Text and element pointing records

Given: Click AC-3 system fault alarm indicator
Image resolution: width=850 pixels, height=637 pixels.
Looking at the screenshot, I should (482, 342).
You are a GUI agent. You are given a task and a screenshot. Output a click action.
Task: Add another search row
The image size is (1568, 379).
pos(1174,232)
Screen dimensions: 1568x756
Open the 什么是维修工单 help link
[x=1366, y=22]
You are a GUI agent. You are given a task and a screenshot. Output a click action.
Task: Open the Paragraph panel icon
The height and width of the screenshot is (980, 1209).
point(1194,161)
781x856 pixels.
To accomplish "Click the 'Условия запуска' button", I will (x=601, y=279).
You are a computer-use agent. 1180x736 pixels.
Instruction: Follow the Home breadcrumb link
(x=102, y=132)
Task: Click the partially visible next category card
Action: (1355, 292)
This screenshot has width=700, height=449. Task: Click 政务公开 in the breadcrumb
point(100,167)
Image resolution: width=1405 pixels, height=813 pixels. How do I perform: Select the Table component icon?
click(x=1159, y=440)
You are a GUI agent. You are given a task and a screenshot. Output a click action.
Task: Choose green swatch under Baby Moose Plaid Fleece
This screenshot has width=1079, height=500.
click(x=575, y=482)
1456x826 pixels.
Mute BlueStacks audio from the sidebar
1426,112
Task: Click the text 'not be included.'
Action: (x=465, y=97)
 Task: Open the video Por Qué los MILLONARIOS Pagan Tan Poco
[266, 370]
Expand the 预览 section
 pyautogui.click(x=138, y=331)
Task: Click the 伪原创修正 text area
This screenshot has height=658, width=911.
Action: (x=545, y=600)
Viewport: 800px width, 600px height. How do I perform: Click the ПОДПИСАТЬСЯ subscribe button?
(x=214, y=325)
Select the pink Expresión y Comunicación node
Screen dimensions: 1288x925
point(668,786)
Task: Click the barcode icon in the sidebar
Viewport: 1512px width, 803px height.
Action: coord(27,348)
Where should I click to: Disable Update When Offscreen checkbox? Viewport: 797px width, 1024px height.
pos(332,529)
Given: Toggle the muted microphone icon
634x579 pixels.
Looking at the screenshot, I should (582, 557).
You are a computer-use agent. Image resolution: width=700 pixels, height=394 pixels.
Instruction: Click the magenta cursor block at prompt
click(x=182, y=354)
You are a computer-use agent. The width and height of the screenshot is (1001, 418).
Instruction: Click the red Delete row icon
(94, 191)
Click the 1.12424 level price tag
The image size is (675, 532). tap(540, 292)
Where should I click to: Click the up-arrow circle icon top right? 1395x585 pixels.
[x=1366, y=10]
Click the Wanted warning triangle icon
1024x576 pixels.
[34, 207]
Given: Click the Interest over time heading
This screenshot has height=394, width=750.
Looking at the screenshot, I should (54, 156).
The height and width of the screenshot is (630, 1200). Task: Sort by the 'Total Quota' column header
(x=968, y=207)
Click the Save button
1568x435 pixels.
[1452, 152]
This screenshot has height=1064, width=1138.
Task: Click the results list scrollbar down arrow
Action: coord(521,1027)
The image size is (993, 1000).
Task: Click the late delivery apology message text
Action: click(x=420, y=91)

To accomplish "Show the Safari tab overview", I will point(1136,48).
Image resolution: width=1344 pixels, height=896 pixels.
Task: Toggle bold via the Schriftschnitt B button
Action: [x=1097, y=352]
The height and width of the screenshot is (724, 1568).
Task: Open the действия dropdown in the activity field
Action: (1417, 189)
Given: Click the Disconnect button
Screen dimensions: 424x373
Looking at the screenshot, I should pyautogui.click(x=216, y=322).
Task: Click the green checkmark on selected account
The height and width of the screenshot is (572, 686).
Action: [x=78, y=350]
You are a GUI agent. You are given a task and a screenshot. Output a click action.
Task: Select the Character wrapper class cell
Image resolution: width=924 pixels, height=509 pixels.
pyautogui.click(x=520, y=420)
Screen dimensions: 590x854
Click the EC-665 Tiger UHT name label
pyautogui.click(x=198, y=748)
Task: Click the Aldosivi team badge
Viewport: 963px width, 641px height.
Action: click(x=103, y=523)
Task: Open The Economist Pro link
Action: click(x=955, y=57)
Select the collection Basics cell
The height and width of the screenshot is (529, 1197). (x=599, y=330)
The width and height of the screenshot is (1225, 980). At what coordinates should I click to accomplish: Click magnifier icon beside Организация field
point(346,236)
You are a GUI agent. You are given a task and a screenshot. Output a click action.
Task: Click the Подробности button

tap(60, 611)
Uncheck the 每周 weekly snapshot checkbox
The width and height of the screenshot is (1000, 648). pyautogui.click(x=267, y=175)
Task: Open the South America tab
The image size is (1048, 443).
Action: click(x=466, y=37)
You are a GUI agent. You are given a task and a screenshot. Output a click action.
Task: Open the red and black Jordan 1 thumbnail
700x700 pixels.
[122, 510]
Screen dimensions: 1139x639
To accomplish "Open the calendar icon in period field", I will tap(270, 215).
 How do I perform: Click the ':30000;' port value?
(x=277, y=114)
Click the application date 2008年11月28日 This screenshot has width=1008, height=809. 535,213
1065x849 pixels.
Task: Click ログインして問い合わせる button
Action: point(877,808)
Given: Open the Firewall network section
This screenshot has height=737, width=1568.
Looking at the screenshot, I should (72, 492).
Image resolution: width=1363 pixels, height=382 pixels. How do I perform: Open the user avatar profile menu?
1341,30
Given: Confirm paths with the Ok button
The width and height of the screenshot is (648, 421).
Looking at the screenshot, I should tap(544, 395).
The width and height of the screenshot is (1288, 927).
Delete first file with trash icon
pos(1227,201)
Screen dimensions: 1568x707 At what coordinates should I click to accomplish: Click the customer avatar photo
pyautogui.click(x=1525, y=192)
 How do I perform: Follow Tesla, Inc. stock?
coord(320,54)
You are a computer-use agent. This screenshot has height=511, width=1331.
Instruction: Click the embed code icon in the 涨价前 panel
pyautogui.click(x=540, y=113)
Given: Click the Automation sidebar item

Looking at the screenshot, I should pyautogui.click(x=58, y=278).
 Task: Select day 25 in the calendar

* [WHAT IS EXPECTED]:
Reproduce the records from the line with "Given: Click the Interest over time heading" through the line with "Action: click(x=466, y=37)", swapping each "Screen dimensions" for "Display size" and leaving everything else unchanged.

* [COMPLETE OUTPUT]:
Given: Click the Interest over time heading
This screenshot has height=394, width=750.
Looking at the screenshot, I should (54, 156).
The height and width of the screenshot is (630, 1200). Task: Sort by the 'Total Quota' column header
(x=968, y=207)
Click the Save button
1568x435 pixels.
[1452, 152]
This screenshot has height=1064, width=1138.
Task: Click the results list scrollbar down arrow
Action: coord(521,1027)
The image size is (993, 1000).
Task: Click the late delivery apology message text
Action: click(x=420, y=91)

To accomplish "Show the Safari tab overview", I will point(1136,48).
Image resolution: width=1344 pixels, height=896 pixels.
Task: Toggle bold via the Schriftschnitt B button
Action: [x=1097, y=352]
The height and width of the screenshot is (724, 1568).
Task: Open the действия dropdown in the activity field
Action: (1417, 189)
Given: Click the Disconnect button
Display size: 424x373
Looking at the screenshot, I should pyautogui.click(x=216, y=322).
Task: Click the green checkmark on selected account
The height and width of the screenshot is (572, 686).
Action: [x=78, y=350]
You are a GUI agent. You are given a task and a screenshot. Output a click action.
Task: Select the Character wrapper class cell
Image resolution: width=924 pixels, height=509 pixels.
pyautogui.click(x=520, y=420)
Display size: 590x854
Click the EC-665 Tiger UHT name label
pyautogui.click(x=198, y=748)
Task: Click the Aldosivi team badge
Viewport: 963px width, 641px height.
Action: click(x=103, y=523)
Task: Open The Economist Pro link
Action: click(x=955, y=57)
Select the collection Basics cell
The height and width of the screenshot is (529, 1197). (x=599, y=330)
The width and height of the screenshot is (1225, 980). At what coordinates should I click to accomplish: Click magnifier icon beside Организация field
point(346,236)
You are a GUI agent. You are given a task and a screenshot. Output a click action.
Task: Click the Подробности button

tap(60, 611)
Uncheck the 每周 weekly snapshot checkbox
The width and height of the screenshot is (1000, 648). pyautogui.click(x=267, y=175)
Task: Open the South America tab
The image size is (1048, 443).
Action: click(x=466, y=37)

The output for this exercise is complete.